El acceso a esta colina es fácil: sigue primero las calles recientemente trazadas por los recientes asentamientos humanos y continúa por un antiquísimo camino que todavía conserva un buen tramo de empedrado, ya pulido por el paso del tiempo y el efecto del viento, la lluvia y el calor. Esta senda es visible desde muy lejos por el rumbo de la ciudad, pero se pierde entre los matorrales al dar vuelta a la colina por el este.
Las últimas viviendas de la mancha urbana abrazan la cuesta. Un gran tinaco que provee de agua al vecindario, surtido por un manantial que nace en una cueva del mismo cerro, marca el inicio de la vereda de ascenso.

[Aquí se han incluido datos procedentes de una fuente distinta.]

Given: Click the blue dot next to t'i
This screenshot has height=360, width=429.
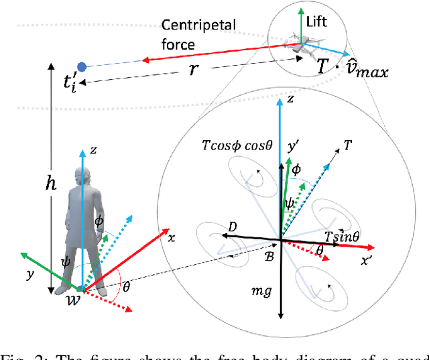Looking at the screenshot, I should point(82,66).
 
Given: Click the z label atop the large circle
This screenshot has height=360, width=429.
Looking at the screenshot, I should point(289,99).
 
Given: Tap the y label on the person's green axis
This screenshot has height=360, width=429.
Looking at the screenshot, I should point(29,275).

La subida no representa un gran esfuerzo y ofrece, a la izquierda, la hermosa vista de la Presa de la Olla y alrededores, destacándose las manchas verdes del Jardín de las Acacias y del parque Florencio Antillón, así como las instalaciones del Instituto Lasalle y el hermoso templo neoclásico de La Asunción.
Pronto se presenta una disyuntiva: bordear la cima por el occidente o al lado contrario, pues trepar de frente es imposible por medios comunes, ya que las fuerzas primigenias que formaron los cerros que rodean a Guanajuato los hicieron escarpados y agrestes por el frente, pero dejaron una suave pendiente por atrás, como se puede comprobar fácilmente en Los Picachos, Sirena o El Meco. Cualquiera sea la ruta elegida, se encontrarán laderas desgajadas o loseros abandonados de diversos tamaños y profundidades.

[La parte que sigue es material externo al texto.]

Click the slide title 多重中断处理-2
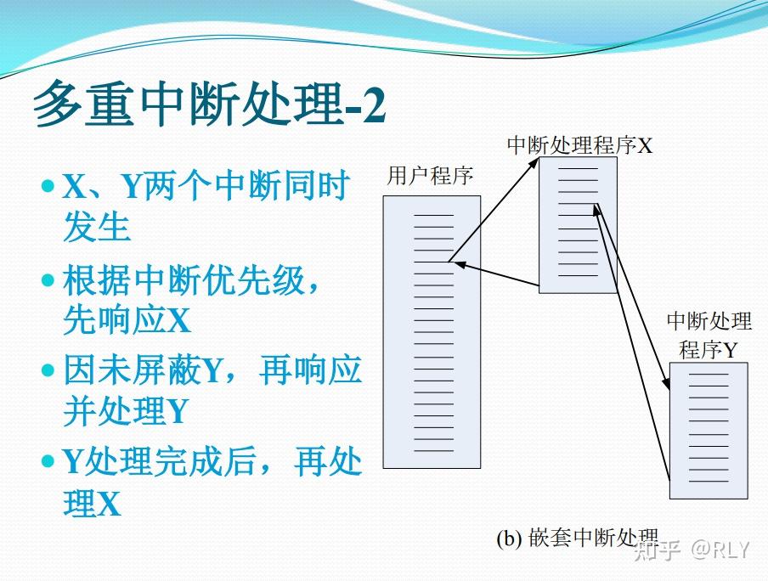point(210,104)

Es gratificante subir temprano por la mañana, pues entonces podrá disfrutarse la majestuosidad del Sol naciente. Los rayos doran arbustos y árboles, desperezan a serpientes y lagartijas e iluminan el panorama, que se convierte en una alargada planicie extendida hacia el cerro de Chichíndaro, lugar de verdor que anuncia la espesura serrana.
Unos cuantos pasos más y se llega a la cumbre, donde —no faltaba más— se ubica otra de las muchas cruces que coronan los montículos que rodean a Cuévano. Al estar a descubierto, el viento sopla con cierta fuerza, pero el paisaje que se extiende a los pies del paseante compensará el esfuerzo. El paisaje de Guanajuato desde allí es inusual y no suele mostrarse en las fotos turísticas.
Si se tiene suerte, según la hora, podrá identificarse el “rostro de Cristo” que forma el juego de luces y sombras en uno de los cerros de enfrente. A su lado, se muestra el llamado “cerro del Animal”, donde los escurrimientos de agua han creado sobre la pared rocosa sorprendentes símiles de pinturas rupestres (cualquiera puede identificar a un venado con la cabeza vuelta hacia atrás).
La quietud es tal que inspira un respeto casi místico y cierta preocupación. La muy cercana urbanización hace temer que, a la vuelta de pocos años, sitios como éste sean devorados por el asfalto y se pierda para siempre el encanto de conocerlos y disfrutarlos. Antes de retirarme, hago votos por que el Cerro de La Bolita se mantenga a salvo de tal amenaza.